Not long ago, I decided to revise my life’s motto, previously borrowed from Thoreau: Live Deliberately. Those words have defined my actions for some time, and earlier this year I decided that they needed to be revised. Instead, I decided on the following: I don’t want to merely live; I want to be alive.

In my estimation, simply completing those biological functions necessary for life does not a fulfilling life make. Instead, being alive requires us to live intentionally and with an openness to explore the unexpected; to venture into the unfamiliar; to celebrate the past, present, and future; to chart a path seldom trespassed; to share life’s blessings and hardships; and to lift up those who travel with us and those who don’t have the privilege or means of doing so. Human life requires a solidarity.

On this third anniversary of my cancer diagnosis, I am absorbed in thoughts of time, place, and space. How do I not only make sense of these past few years but also ensure that the next are worthwhile? How do I orient my life accordingly? I don’t have the answers, but I do have the will to try. “The readiness is all,” remarked Hamlet.

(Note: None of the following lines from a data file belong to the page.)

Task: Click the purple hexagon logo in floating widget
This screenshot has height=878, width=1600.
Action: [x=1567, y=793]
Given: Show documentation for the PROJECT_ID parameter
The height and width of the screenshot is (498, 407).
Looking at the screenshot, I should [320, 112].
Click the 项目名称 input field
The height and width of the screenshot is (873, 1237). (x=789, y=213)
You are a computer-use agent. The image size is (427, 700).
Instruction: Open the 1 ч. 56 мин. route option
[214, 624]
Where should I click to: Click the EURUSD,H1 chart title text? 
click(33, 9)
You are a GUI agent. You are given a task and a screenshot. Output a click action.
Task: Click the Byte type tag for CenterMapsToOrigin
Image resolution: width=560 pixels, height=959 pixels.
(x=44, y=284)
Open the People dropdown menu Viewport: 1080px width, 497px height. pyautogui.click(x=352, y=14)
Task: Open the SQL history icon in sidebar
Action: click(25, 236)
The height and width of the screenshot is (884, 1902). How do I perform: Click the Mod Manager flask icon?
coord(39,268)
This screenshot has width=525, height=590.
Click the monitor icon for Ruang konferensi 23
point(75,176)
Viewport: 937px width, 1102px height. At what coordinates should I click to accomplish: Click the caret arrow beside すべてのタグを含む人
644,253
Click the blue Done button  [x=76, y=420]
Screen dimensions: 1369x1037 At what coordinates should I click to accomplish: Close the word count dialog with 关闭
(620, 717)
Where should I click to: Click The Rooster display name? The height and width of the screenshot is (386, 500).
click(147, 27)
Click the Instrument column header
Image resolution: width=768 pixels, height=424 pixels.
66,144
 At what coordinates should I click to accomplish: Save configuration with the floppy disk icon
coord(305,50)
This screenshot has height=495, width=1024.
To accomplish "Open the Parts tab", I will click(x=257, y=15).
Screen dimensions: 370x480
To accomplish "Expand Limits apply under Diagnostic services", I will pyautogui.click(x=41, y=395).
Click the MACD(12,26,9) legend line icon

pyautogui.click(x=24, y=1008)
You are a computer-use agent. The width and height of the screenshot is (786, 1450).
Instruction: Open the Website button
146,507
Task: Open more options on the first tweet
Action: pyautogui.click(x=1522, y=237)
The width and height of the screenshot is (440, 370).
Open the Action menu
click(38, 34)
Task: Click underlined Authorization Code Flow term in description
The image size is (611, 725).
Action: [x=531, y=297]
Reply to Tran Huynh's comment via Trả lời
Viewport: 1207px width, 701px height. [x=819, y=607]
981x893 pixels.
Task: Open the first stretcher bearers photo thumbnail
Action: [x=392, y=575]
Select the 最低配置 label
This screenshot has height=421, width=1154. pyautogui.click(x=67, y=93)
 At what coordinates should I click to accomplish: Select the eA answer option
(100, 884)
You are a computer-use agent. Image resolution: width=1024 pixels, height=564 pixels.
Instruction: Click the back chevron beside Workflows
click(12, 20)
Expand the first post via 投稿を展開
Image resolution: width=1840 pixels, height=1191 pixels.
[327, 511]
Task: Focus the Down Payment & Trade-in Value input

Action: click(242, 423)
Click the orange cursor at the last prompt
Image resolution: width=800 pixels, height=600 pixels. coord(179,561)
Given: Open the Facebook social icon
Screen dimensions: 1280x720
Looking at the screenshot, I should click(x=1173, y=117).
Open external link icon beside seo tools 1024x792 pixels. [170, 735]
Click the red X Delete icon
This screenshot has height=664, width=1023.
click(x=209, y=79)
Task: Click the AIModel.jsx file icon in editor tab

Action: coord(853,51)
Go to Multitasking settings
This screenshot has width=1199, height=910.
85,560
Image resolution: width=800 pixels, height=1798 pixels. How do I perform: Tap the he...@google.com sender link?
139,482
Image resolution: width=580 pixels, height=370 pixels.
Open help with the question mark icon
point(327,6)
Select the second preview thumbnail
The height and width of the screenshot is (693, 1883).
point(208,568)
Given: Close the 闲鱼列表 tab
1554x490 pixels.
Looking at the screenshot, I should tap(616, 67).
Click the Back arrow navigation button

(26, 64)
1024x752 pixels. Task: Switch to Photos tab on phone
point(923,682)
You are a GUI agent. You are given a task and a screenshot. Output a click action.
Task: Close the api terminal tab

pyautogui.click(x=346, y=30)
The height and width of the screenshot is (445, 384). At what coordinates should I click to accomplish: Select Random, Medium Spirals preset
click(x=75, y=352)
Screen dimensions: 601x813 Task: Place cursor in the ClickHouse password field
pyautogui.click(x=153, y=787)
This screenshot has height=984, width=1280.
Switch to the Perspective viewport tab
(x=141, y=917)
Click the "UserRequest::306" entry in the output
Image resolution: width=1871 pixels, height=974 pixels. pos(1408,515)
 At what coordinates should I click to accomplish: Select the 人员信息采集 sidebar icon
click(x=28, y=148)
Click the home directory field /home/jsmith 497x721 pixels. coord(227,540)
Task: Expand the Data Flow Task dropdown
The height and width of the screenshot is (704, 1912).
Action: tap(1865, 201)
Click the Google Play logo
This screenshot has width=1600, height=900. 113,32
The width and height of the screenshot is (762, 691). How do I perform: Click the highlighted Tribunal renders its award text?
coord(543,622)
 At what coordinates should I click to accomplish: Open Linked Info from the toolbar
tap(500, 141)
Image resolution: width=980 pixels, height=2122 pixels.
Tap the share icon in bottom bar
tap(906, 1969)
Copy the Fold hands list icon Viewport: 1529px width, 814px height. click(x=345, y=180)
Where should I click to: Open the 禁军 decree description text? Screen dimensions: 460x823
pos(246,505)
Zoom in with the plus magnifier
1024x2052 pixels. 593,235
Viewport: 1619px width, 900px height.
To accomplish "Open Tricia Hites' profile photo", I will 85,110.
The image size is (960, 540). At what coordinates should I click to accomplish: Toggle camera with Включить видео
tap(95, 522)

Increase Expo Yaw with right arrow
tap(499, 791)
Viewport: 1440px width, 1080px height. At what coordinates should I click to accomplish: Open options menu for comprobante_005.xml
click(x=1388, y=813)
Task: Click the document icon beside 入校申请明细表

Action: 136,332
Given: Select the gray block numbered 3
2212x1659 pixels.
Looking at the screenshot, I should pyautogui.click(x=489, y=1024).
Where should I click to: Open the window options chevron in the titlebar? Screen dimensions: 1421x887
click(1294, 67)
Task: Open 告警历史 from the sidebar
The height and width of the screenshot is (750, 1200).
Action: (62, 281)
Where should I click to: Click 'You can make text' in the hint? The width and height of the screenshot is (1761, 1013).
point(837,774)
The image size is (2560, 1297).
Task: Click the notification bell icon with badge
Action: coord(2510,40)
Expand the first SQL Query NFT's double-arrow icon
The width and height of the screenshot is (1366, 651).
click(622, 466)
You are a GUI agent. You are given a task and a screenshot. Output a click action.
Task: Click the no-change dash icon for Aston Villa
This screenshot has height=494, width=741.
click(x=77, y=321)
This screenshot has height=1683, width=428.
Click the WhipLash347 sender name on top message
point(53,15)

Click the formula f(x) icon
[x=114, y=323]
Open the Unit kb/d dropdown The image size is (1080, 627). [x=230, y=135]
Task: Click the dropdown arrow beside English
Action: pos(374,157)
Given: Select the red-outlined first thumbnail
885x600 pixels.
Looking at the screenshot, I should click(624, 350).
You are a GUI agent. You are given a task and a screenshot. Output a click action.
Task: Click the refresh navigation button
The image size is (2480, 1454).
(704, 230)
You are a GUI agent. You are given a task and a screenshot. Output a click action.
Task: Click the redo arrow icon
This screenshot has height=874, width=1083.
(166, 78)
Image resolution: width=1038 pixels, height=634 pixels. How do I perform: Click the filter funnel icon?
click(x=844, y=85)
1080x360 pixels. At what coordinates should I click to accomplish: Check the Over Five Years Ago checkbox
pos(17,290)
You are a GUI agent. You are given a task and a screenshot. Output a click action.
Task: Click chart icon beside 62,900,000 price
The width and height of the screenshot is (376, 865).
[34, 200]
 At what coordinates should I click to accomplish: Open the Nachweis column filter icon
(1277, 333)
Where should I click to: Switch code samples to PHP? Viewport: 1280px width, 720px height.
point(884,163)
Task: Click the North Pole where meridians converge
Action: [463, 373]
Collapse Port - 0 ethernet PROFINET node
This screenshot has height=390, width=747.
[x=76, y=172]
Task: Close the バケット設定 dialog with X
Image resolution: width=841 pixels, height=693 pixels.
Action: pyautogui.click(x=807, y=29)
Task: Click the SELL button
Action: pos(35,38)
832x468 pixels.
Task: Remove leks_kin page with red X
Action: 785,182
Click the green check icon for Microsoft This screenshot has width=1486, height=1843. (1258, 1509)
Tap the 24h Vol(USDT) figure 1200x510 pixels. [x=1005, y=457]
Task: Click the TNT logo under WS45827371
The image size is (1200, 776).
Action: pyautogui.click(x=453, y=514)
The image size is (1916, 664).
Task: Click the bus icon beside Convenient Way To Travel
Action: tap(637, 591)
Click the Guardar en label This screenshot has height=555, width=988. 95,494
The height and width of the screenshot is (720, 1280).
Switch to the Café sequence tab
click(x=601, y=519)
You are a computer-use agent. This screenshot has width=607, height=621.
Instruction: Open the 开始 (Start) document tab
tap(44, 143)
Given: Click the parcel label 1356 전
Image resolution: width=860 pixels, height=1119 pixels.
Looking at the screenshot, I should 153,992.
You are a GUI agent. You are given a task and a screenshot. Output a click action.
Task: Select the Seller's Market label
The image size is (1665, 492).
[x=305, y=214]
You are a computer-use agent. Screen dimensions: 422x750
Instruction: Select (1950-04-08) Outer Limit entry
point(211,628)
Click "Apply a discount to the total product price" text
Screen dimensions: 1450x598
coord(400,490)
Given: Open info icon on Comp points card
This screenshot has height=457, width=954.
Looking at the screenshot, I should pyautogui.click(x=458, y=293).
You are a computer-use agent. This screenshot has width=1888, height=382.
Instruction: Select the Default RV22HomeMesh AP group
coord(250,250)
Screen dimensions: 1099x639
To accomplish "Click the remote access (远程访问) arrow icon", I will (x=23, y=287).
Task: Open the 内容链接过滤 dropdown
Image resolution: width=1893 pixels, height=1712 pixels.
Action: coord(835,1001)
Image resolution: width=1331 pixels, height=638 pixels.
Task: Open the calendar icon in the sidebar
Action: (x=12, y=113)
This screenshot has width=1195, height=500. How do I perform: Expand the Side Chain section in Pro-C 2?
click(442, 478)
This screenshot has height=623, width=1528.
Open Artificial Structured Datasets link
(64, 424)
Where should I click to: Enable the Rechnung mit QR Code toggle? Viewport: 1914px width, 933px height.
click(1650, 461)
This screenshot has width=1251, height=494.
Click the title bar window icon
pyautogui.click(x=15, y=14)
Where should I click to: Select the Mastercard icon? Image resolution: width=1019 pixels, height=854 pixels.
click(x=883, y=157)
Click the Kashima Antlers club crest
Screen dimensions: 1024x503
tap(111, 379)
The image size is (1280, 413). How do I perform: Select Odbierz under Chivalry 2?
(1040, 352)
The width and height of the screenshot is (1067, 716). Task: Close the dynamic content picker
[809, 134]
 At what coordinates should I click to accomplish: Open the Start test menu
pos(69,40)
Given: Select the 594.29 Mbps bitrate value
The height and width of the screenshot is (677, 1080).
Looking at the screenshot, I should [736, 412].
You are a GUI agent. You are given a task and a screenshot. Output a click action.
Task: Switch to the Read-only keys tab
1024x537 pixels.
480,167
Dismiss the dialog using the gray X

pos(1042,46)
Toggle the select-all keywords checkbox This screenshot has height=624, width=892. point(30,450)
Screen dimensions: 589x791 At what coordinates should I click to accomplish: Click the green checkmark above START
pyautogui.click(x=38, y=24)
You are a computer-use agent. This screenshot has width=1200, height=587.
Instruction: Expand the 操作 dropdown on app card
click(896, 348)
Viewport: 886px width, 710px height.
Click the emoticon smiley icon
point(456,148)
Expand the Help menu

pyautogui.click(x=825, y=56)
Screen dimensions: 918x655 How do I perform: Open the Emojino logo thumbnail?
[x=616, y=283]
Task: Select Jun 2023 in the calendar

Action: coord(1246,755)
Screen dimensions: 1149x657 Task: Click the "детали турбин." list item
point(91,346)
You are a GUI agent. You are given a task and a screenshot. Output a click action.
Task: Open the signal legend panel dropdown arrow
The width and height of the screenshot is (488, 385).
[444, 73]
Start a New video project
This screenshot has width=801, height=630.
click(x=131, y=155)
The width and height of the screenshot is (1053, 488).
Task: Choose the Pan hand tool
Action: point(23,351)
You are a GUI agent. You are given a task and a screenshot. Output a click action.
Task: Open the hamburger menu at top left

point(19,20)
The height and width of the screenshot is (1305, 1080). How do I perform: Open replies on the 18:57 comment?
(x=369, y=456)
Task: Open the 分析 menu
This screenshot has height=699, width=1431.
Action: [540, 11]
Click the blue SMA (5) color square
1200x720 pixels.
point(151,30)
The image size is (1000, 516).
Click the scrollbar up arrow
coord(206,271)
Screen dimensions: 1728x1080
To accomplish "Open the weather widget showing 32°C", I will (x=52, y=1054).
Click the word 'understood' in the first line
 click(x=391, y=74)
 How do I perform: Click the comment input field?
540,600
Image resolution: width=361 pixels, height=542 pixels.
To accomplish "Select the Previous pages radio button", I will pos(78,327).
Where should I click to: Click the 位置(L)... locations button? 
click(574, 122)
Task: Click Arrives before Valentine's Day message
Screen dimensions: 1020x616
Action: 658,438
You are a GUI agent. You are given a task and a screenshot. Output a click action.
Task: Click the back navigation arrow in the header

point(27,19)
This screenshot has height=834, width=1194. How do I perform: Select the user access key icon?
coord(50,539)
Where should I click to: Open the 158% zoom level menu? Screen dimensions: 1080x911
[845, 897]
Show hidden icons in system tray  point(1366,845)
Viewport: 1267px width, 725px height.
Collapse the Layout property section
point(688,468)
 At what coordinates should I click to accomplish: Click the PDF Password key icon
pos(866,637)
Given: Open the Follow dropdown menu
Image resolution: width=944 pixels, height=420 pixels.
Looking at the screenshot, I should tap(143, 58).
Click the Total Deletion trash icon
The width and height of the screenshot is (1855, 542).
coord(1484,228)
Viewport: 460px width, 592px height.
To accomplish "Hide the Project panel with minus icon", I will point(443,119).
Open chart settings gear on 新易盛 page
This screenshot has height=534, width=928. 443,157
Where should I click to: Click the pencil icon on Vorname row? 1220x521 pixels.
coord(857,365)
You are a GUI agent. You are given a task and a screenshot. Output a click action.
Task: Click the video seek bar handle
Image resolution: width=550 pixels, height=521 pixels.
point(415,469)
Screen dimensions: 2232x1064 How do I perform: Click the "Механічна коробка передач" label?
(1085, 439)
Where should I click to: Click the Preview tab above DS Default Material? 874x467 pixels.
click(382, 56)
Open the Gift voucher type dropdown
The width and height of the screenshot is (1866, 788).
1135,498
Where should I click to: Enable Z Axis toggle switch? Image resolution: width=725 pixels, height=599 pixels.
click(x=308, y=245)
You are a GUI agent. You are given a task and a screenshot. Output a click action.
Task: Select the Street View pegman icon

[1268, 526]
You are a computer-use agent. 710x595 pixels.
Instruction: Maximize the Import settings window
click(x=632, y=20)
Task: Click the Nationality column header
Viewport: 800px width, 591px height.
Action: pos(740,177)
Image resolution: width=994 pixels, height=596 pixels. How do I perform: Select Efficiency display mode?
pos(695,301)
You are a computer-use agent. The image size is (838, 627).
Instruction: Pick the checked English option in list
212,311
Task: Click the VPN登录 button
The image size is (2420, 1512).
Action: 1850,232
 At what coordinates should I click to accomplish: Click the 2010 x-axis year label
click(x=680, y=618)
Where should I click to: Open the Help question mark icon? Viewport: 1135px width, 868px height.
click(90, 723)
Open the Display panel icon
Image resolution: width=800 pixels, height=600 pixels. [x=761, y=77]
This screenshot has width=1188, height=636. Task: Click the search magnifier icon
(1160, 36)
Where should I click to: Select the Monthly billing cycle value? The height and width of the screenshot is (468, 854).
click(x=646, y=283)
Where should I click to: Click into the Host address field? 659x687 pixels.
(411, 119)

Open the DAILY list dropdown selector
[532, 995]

Yet, innumerable reasons exist to focus on the act of living: to dine at that highly reviewed restaurant, to hike that trail, to tour that brewery, to experience heartbreak, to rejoice in the ordinary, to worship an all-loving Creator, to commune with family and friends, to meet new people, to watch the sunrise, to watch the sunset, to dance, to carry sorrow, to know hardship, to read, to stream the newest sitcom, to travel, to sample a new cocktail, to experience the unknown, to laugh—to be alive.